Document text:
-- -- --

Laplace Smoothing: Adjusting relative frequency tables by adding a small value to each count to avoid zero probabilities.
Enhanced Likelihoods: Using smoothed likelihoods to calculate posterior scores for better prediction.
Connection to LaPlace Smoothing: Named after Pierre-Simon LaPlace’s approach to the Sunrise Problem, where probabilities are smoothed to avoid extremes.

Classification by Support Vector Machine

Introduction to SVM:

SVM is a classification method used to separate data into classes using a hyperplane.
Linearly separable datasets can be divided by a point (1D), line (2D), plane (3D), or hyperplane (>3D).

Linearly Separable Data with 1 Predictor Variable:

Linearly separable datasets can be partitioned by predictor variables.
Class A and B observations can be separated by predictor variable x1.
New observations between x1=6 and x1=14 can partition the dataset.
Classification of a new observation is determined by its position relative to the classes.

Finding Support Vectors and Boundary:

Support vectors are observations at the edges of the margin between classes.
Boundary is the middle of the margin, defined by support vectors.
Boundary determination helps in classifying new observations.

Scoring and Prediction by Score Sign:

Observations are scored based on their distances from the boundary.
The sign of the score determines the predicted class.

Scoring and Prediction by Probability:

Scores are transformed into probabilities using the sigmoid function.
Observations are classified based on probabilities and a cutoff value.

SVM with Penalties for Not Linearly Separable Data:

Introduces penalties to handle non-linearly separable data.
The penalty accounts for misclassified observations.
Penalty and cost influence support vector determination and boundary.

SVM with Kernel Trick for Non-Linear Data:

Kernel trick adds synthetic variables to make data linearly separable.
Kernel function transforms data to a higher-dimensional space.
Observations can be separated using higher-dimensional boundaries.

Support Vector Machine with Many Predictor Variables:

SVM can handle datasets with many predictor variables.

Balanced vs. Unbalanced Data:

SVM performs better with balanced datasets.
Balanced data results in fairer classification.

Neural Network

Neural network method (deep learning) is inspired by biological neural networks.
Online learning: Iteratively update a model using sequential reference data.
Activation threshold: Only large values propagate; smaller ones are blocked.
Perceptron model: Simplest, with input nodes to an output node.
2-layer neural network: Input nodes to hidden nodes to output node.
Multi-layer neural network: Input nodes to hidden layers to output node.
Connections have weights, activation functions for hidden and output nodes.
Predictions involve applying the function to new data and interpreting class probabilities.
Neural network method finds weights for good predictions.
2-layer neural network can approximate any function closely.
Multi-layer model can approximate 2-layer model using fewer nodes.

Model Form:

Perceptron Model:
- Input nodes for bias and predictors.
- Output node.
- Connections from input to output.
- Weights on connections (one per connection).
- Activation function on output node.
2-Layer Neural Network Model:
- Input nodes for bias and predictors.
- Hidden nodes (plus bias node).
- Output node.
- Connections from input to hidden, hidden to output.
- Weights on connections (one per connection).

-- -- --

The data:
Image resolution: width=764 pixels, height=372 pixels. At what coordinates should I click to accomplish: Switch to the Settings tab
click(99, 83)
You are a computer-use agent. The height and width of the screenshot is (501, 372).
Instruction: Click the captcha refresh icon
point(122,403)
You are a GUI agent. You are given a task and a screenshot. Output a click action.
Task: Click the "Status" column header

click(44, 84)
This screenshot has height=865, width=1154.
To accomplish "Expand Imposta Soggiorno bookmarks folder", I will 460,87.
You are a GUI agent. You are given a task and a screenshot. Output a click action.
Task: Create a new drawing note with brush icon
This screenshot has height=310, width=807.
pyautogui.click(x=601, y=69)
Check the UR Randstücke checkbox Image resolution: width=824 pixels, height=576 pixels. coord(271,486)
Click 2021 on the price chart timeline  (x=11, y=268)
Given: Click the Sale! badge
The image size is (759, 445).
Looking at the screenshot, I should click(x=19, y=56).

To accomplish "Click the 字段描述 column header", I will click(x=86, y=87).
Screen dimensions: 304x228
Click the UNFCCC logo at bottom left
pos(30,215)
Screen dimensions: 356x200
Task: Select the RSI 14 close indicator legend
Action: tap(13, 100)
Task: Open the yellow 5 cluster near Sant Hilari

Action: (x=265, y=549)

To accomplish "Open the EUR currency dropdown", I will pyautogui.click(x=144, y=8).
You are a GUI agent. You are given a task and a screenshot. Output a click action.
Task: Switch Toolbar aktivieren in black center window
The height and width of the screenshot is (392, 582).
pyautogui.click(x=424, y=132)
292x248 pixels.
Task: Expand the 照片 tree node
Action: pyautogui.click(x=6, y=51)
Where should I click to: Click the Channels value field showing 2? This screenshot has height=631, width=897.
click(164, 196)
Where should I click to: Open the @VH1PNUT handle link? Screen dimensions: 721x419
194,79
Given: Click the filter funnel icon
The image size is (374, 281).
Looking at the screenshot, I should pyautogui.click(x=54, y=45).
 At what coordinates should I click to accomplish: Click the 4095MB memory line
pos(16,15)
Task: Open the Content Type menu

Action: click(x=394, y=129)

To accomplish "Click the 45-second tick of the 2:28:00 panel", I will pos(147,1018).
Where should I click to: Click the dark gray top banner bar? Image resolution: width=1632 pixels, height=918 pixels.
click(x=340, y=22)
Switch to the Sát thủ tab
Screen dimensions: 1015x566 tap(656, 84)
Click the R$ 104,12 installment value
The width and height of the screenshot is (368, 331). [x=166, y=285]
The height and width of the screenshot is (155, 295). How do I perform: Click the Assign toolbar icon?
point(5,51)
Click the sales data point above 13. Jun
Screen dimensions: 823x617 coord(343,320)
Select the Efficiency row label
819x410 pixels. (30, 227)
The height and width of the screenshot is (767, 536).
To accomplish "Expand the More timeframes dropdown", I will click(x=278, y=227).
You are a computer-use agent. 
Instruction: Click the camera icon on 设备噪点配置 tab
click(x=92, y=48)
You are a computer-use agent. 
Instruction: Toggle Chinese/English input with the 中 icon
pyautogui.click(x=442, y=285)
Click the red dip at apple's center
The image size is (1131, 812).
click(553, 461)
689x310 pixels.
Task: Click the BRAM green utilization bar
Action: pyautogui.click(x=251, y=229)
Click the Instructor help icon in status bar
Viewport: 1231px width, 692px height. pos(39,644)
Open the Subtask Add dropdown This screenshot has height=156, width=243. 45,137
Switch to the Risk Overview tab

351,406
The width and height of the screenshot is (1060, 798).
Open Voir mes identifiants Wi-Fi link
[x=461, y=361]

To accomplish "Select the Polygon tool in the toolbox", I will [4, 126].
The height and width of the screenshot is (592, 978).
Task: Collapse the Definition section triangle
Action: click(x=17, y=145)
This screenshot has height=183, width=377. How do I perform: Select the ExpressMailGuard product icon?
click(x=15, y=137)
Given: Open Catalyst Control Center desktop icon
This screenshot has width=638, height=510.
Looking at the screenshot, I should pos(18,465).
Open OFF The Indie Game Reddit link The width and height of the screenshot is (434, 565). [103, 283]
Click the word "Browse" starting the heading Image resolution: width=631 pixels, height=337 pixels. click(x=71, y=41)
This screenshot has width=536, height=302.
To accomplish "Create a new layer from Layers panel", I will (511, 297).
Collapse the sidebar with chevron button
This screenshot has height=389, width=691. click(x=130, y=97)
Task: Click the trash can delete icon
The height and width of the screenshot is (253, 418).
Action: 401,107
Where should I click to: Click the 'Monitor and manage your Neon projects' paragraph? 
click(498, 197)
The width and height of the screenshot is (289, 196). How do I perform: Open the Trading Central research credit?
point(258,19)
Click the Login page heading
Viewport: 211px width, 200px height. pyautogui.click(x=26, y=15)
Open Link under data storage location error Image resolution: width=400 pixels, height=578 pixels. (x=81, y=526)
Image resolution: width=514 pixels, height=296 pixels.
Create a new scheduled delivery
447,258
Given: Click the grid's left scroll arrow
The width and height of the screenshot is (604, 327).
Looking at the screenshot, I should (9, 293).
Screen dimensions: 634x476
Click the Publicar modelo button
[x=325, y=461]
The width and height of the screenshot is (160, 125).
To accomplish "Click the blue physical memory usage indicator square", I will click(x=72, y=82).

-- -- --

Prompt A:
Rewrite the machine learning notes, starting with "Penalty and cost" and going on through "using higher-dimensional boundaries.", with "synthetic variables" replaced by "derived variables".
Prompt B:
Pick up the machine learning notes on classification methods where they stop, and carry on from that point.

Expected answer A:
Penalty and cost influence support vector determination and boundary.

SVM with Kernel Trick for Non-Linear Data:

Kernel trick adds derived variables to make data linearly separable.
Kernel function transforms data to a higher-dimensional space.
Observations can be separated using higher-dimensional boundaries.

Expected answer B:
- Activation function on hidden and output nodes.
Multi-Layer Neural Network Model:
- Input nodes for bias and predictors.
- Hidden nodes (across layers, including bias nodes).
- Output node.
- Connections from input to hidden, between hidden layers, last hidden to output.
- Weights on connections (one per connection).
- Activation function on hidden and output nodes.

Activation Functions:

Sigmoid (logistic): Rescales to 0-1.
Hyperbolic tangent (tanh): Rescales to -1 to 1.
Softplus: Continuous approximation of ReLU.
Rectified linear unit (ReLU): Non-continuous, common choice.

Construct Model

Perceptron Method:
- Initialize: Cutoff, class dummy, random weights.
- Iterate:
  - Randomize observation order.
  - For each observation:
    - Compute output, error, prediction.
    - If incorrect prediction, adjust weights.
- Converges for separable data; may not for non-separable.
Neural Network Method:
- Initialize: Error function, class dummy, random weights.
- Iterate:
  - Randomize observation order.
  - For each observation:
    - Compute output, error.
    - Adjust weights using back-propagation.
- Output computed by propagating values, applying activation functions.
Predict:
- Apply model to new observation’s variables to compute output.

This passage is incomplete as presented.